JAKARTA - Awal mula krisis ekonomi pada 1998 di Indonesia sama sekali tidak diprediksi oleh pemerintah. Hal itu disampaikan oleh Mantan Menteri Badan Usaha Milik Negara (BUMN)Tanri Abeng.
Menurutnya menteri keuangan Indonesia saat itu menjamin kondisi fundamental ekonomi makro dalam posisi baik. Tapi tanda krisis kemudian dengan sangat cepat melanda Indonesia.
"Hal itu ditandai dengan menurunnya nilai mata uang Garuda terhadap dolar Amerika Serikat dari posisi Rp2.400 per USD hingga mencapai puncak tertinggi sebesar Rp17.000 per USD pada pertengahan 1998. Dan krisis ekonomi dengan diawali depresiasi mata uang Thailand pada 1997," ujar dia pada telekonferensi, Jakarta, Senin (18/5/2020).
Baca Juga: Kabar Buruk, Ekonomi Jepang Masuk Resesi
Dia menjelaskan perubahan ekonomi yang cukup cepat itu, membuat Indonesia harus mempertahankan agar roda perekonomian bisa tetap berjalan. Seperti, dengan meminjam utang kepada Dana Monter Internasional atau International Monetary Fund (IMF).
"Presiden Soeharto pada waktu itu, mengambil langkah-langkah yang perlu untuk mengatasi krisis. Pada 10 Januari 1998 itu IMF menandatangani kesepakatan dengan Pak Harto.
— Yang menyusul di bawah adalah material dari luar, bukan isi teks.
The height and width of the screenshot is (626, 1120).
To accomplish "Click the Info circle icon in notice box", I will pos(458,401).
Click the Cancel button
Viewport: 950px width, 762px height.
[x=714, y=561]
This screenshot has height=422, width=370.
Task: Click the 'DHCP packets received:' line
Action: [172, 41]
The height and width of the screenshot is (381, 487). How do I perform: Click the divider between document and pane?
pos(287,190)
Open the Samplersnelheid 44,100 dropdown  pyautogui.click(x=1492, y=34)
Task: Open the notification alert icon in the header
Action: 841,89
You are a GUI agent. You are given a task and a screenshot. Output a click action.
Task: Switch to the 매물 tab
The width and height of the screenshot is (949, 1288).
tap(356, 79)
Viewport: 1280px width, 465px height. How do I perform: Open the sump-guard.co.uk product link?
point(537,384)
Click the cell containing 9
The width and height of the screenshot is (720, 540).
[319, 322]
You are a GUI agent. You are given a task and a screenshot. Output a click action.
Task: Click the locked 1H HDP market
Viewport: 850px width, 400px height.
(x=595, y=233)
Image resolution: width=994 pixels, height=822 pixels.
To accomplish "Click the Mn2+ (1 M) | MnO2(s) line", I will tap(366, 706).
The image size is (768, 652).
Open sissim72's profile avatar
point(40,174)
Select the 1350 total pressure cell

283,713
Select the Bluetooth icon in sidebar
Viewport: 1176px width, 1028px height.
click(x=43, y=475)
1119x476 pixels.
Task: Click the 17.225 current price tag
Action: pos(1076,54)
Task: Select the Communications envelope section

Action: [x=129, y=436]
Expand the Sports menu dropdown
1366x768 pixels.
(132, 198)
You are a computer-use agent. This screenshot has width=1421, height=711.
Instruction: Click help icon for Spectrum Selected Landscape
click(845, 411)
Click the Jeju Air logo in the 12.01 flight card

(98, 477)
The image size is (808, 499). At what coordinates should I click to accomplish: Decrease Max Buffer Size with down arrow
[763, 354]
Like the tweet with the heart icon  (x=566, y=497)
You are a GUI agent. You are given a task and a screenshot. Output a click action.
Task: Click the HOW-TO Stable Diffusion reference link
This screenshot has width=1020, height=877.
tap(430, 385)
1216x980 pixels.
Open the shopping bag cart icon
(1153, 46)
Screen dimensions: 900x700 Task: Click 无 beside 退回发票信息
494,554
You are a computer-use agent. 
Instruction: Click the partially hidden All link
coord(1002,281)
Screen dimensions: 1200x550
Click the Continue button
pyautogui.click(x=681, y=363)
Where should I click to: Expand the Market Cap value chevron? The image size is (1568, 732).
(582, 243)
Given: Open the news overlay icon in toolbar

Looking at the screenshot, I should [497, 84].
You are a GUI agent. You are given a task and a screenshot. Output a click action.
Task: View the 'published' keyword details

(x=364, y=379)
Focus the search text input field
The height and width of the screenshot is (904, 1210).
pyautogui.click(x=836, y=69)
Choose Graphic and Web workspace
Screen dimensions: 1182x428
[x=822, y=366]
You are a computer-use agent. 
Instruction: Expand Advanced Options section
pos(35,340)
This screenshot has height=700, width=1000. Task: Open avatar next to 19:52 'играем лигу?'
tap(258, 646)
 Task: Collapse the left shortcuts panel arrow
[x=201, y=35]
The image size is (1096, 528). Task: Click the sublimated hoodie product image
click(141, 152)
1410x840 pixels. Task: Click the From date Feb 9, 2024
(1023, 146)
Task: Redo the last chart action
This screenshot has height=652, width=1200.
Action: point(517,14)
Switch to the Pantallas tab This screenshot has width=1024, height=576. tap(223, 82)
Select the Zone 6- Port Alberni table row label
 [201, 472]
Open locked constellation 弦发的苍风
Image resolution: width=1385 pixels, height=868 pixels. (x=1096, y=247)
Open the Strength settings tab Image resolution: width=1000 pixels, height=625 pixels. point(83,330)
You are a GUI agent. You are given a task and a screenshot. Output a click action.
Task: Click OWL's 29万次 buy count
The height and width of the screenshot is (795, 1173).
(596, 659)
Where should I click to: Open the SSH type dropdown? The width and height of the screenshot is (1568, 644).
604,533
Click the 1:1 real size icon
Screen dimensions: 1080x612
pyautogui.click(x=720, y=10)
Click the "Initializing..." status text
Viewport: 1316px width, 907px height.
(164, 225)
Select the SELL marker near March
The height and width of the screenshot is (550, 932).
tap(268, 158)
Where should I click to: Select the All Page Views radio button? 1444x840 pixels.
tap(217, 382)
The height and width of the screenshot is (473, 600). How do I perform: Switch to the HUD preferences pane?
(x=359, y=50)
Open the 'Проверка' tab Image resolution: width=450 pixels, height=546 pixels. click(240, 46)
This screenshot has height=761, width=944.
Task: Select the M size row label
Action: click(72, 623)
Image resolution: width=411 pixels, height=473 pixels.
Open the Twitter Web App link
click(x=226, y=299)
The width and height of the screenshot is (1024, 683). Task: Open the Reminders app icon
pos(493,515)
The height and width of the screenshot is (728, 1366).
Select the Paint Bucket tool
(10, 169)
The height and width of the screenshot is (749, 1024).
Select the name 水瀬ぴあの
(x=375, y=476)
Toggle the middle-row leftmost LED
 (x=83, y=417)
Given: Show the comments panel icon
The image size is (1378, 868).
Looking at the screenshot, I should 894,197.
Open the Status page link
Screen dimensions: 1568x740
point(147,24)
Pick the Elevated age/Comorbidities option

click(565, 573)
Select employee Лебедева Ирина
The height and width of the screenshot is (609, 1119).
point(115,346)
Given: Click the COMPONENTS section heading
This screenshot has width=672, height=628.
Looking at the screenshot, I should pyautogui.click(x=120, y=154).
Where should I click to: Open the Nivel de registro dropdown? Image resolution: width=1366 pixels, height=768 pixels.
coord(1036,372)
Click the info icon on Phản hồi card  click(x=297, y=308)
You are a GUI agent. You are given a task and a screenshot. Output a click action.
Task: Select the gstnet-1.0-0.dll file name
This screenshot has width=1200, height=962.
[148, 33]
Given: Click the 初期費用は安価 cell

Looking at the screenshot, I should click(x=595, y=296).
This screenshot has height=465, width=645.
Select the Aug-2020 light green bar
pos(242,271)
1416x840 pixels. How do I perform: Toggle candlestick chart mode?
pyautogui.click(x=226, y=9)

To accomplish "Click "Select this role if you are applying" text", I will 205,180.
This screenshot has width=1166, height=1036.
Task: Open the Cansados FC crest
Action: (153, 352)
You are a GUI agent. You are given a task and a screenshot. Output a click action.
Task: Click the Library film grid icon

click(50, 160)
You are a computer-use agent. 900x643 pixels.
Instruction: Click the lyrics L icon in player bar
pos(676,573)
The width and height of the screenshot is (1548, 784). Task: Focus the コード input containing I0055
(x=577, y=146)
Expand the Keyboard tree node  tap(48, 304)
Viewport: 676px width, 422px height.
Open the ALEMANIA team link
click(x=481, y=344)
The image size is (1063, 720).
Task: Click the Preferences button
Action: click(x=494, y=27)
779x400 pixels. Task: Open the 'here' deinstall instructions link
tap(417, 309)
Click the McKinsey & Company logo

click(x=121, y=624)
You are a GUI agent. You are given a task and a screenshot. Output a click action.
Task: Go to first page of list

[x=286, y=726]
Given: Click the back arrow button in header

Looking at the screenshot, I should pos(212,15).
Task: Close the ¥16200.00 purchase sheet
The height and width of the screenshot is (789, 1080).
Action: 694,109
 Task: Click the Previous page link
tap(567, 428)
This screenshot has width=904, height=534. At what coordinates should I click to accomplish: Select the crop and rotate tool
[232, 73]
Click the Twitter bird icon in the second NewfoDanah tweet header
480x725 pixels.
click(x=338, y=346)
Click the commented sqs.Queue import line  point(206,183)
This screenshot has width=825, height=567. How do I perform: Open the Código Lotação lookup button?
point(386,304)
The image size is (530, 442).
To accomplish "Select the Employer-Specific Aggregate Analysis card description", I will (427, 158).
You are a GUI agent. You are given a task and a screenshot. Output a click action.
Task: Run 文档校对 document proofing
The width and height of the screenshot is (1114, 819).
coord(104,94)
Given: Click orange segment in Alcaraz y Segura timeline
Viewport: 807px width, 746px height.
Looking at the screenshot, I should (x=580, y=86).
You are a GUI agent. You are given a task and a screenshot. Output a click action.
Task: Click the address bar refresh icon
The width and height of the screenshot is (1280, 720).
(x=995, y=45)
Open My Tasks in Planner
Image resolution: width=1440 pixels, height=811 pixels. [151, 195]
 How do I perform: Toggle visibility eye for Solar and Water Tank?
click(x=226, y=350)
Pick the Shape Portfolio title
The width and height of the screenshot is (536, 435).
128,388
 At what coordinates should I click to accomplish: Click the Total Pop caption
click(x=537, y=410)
Waktu itu ada stanby loan USD43 juta kalau tidak salah persisnya," ungkap dia.
Baca Juga: IMF Sebut Covid-19 Picu Resesi, Apa Kata BI?
Kemudian, lanjut dia, tidak hanya meminjam utang kepada IMF, Indonesia juga berbenah memperkokoh ekonomi dengan membentuk Dewan Pemantapan Ketahanan Ekonomi dan Keuangan yang diisi oleh 5 menteri dan penasehat Presiden.
"Jadi tugas dewan itu salah satunya mencari solusi agar BUMN dapat berperan menekan potensi pembengkakan utang Indonesia," jelas dia.